Anyone who creates something from nothing should expose themselves to as much creative work as they can.

Creation is, in its way, the study of gait — learning how to walk by tracing the footsteps of those who walked brilliantly before you. Bernard of Chartres held that we see farther because we stand on the shoulders of giants — the great minds of history, of antiquity. By extension, almost everything made in the modern world stands on accumulated inheritance.

Even without going that far in one’s thinking: you cannot write something good if you don’t know what good looks like.

That was Hatano’s conviction, and it was why she consumed creative work voraciously.

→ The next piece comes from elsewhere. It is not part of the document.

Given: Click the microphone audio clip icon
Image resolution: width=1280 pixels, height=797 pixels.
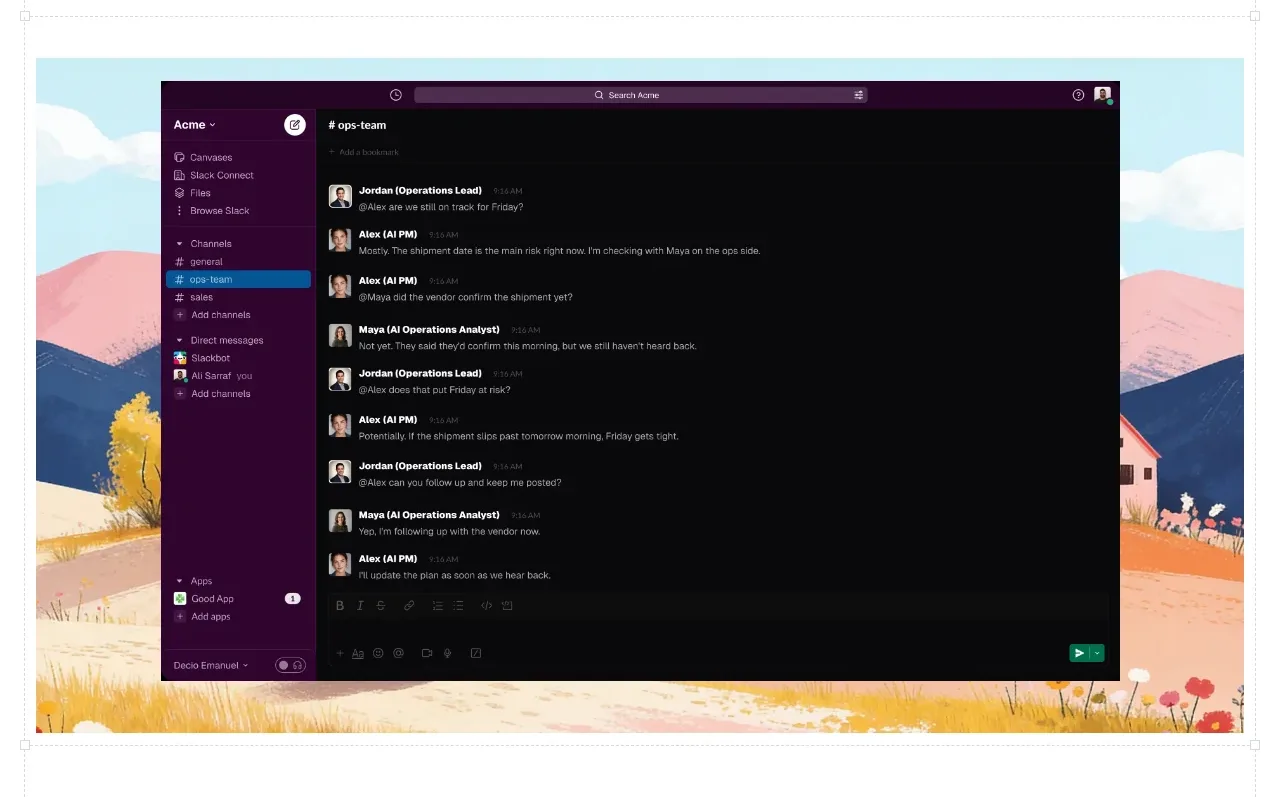Looking at the screenshot, I should [448, 653].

Fiction, of course — but also film, music, theatre, animation. Among all of it, film was what she loved most.

On the same evening she had quit the club, she walked out of a late showing, rolling her shoulders back, blinking into the dark. The neighbourhood was fully night now, and the breath she exhaled into the clear mid-autumn air went white.

She had been writing primarily in the mystery genre until recently, but she had begun to feel the limits of it and decided to change course. She was turning toward coming-of-age stories — youth, growth, the shape of a life finding its way — and tonight’s film had served as research of a kind. It had been more enjoyable than she’d expected.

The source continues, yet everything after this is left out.